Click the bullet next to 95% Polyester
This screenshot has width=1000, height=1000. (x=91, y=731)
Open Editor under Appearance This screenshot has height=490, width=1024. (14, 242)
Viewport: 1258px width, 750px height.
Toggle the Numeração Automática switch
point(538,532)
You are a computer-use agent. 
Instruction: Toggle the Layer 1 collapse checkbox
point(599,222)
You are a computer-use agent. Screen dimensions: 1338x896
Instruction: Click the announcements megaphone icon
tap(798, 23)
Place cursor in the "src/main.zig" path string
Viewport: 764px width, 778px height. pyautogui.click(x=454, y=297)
◇ ◇ ◇
> To do
Identify the lines above with the word "computer". Copy them.

> Exercise response
You are a computer-use agent. 
You are a computer-use agent. Screen dimensions: 1338x896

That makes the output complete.